Amid the financial meltdown, former Fed chairman Alan Greenspan is a rock star no more

by The Oregonian Editorial Board

He was a legend, the “maestro,” the man who knew how to pull the levers that others couldn’t even see, the man who uttered the market-crippling phrase “irrational exuberance,” who courted celebrity and married the television news reporter, whose absolute faith in free markets led many to declare him the greatest chairman of the Federal Reserve the country had ever known.

Now, with markets crashing and wealth evaporating around the world, he is regarded as the man who steered blindly into a storm, tacking when he should have jibed.

“Man, I loved Alan Greenspan,” lamented Portland economist and business consultant Bill Conerly this month on his Businomics blog, “but it turns out that he is to blame for today’s problems.”

Conerly says Greenspan and many others failed to see that the Fed’s policy of keeping interest rates low was fueling a housing bubble — a bubble that popped and has plunged the world into recession.
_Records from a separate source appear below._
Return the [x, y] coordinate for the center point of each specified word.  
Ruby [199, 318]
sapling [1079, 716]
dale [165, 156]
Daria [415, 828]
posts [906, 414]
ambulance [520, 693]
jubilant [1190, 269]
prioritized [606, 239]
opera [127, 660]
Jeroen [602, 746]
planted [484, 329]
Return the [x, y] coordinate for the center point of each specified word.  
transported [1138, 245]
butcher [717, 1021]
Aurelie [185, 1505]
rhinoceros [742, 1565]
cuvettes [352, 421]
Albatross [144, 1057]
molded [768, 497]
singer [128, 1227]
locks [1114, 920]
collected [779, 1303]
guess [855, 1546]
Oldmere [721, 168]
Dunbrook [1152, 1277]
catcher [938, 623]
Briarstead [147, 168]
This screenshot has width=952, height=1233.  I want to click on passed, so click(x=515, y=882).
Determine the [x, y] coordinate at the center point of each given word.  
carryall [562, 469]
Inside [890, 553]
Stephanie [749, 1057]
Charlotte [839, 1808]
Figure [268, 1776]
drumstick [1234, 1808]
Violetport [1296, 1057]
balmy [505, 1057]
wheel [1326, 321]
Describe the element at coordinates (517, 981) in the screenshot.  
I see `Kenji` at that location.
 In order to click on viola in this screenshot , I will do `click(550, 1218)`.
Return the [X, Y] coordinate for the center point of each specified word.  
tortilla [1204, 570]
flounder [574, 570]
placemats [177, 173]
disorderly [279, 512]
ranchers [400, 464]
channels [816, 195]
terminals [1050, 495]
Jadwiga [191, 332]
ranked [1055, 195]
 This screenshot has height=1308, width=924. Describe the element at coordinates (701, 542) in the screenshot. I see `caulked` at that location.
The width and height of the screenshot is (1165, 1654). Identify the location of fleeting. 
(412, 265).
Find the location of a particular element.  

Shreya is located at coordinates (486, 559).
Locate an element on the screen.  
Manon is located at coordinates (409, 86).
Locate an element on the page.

In addition, it has become apparent that Greenspan’s arguments in favor of less, not more, regulation placed too much trust in the behavior of bankers and traders. He and they assumed they were doing good jobs of managing their investment risks, when instead they were ignoring them.

This week, Greenspan was treated to a rare dressing-down by members of the House Committee on Oversight and Government Reform. “You found that your view of the world, your ideology was not right, it was not working?” said committee chairman Rep. Henry Waxman, D-Calif.

This is known to lawyers as a leading question.

“Absolutely, precisely,” Greenspan replied. “You know, that’s precisely the reason I was shocked because I have been going for 40 years or more with very considerable evidence that it was working exceptionally well.”

That may be because he was driving by looking in the rearview mirror, relying on historical data to make decisions about current market forces, as former Oregon Treasurer William Rutherford contends in his book “Who Shot Goldilocks: How Alan Greenspan Did in Our Jobs, Savings and Retirement Plans.”

It’s not that any single villain is to blame for the accumulated weight of individual decisions that have plunged us into the current economic debacle, but as Fed chairman from 1987 to 2006, Greenspan was most influential in setting the tone for the economy. He was treated reverently as long as the financial sector was strong and people felt the wealth effect, but it now is clear that he was seeing the world in precisely the wrong way.

Greenspan didn’t exactly apologize about that Thursday, but he probably went about as far as he could, by noting that he was “partially wrong” about trusting bankers to regulate themselves. As a result, he said, today he is in a state of “shocked disbelief.”

In that sense, the maestro is at last one of us.